Textauszug:
================================
Auch die weiteren Beschwerdeangriffe der Antragsgegnerin greifen nicht durch.

Insbesondere bekämpft sie ohne Erfolg, dass das Familiengericht – zutreffend unter Abzug eines Anreizsiebtels (vgl. dazu BGH FamRZ 2011, 192 m.w.N.) – auf ihren Seiten weiterhin die ihr im abzuändernden Urteil fiktiv beigemessenen 900 EUR netto als Erwerbseinkommen berücksichtigt hat. Die Antragsgegnerin hat eine diesbezügliche Änderung der für den Vorprozess maßgeblichen und daher für das Abänderungsverfahren grundsätzlich bindenden Verhältnisse bereits nicht ansatzweise substantiiert dargetan. Denn ob der Bindungswirkung steht fest, dass die Antragsgegnerin bei Entfaltung der von ihr geforderten Erwerbsbemühungen eine Stelle in zumindest ungelernter Tätigkeit hätte aufnehmen können. Soweit also die Antragsgegnerin unter Beweisantritt vorträgt, sie habe eine entsprechende Anstellung nicht finden können, ist dies rechtlich unerheblich. Belastbare Anhaltspunkte dafür, dass sie im streitgegenständlichen Unterhaltszeitraum abweichend vom vorangegangenen Zeitraum (vgl. BGH FamRZ 2010, 538) einer solchen ungelernten Tätigkeit seit Beginn des hier in Rede stehenden Unterhaltszeitraums nicht mehr hätte nachgehen können, weil sie eine entsprechende Stelle zwischenzeitlich verloren hätte oder hätte aufgeben müssen, sind weder vorgetragen noch ersichtlich. Der in diesen Zusammenhang gestellte Hinweis der Antragsgegnerin auf erlittene ehebedingte Nachteile steht ihrer Erwerbsobliegenheit ebenfalls nicht entgegen; ihnen war – wie im abzuändernden Urteil geschehen – dadurch Rechnung zu tragen, dass keine Begrenzung ihres Anspruchs auf nachehelichen Unterhalt ausgesprochen worden ist.
================================
Angezeigte Daten:
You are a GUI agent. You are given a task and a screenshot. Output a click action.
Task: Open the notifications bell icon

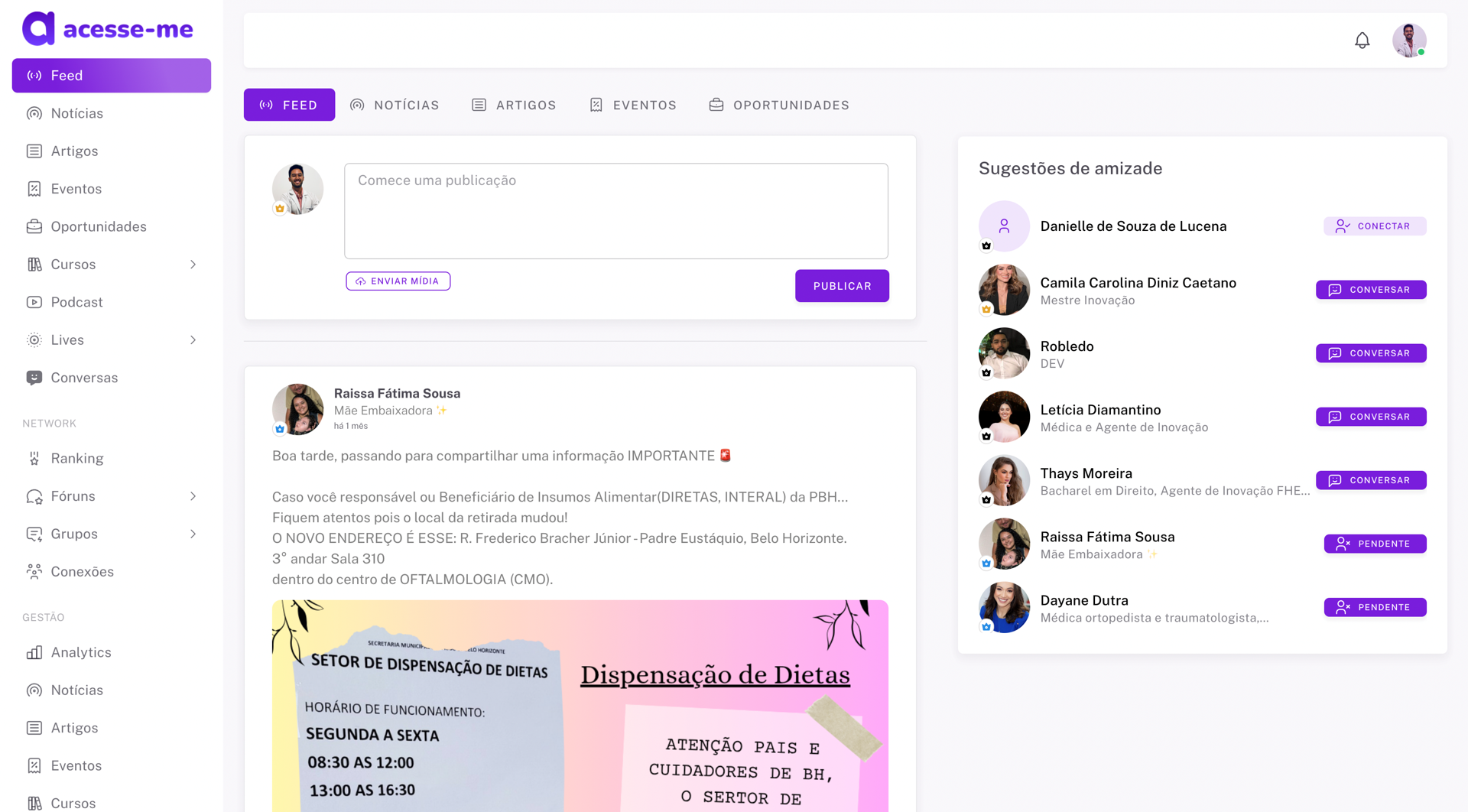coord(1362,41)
================================
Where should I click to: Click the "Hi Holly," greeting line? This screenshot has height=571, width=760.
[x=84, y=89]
================================
Aufgaben:
1/ Welche Einwände der Antragsgegnerin weist der Textauszug zurück? Nenne jeden davon in einem kurzen Satz.
2/ Welchen Betrag hat das abzuändernde Urteil der Antragsgegnerin laut dem Textauszug fiktiv als Erwerbseinkommen beigemessen?

Lösungen:
1/
- Sie wendet sich dagegen, dass das Familiengericht bei ihr weiterhin die fiktiv beigemessenen 900 EUR netto als Erwerbseinkommen berücksichtigt hat.
- Sie trägt unter Beweisantritt vor, sie habe keine entsprechende Anstellung finden können.
- Sie verweist auf erlittene ehebedingte Nachteile, die ihrer Erwerbsobliegenheit entgegenstehen sollen.

2/ 900 EUR netto.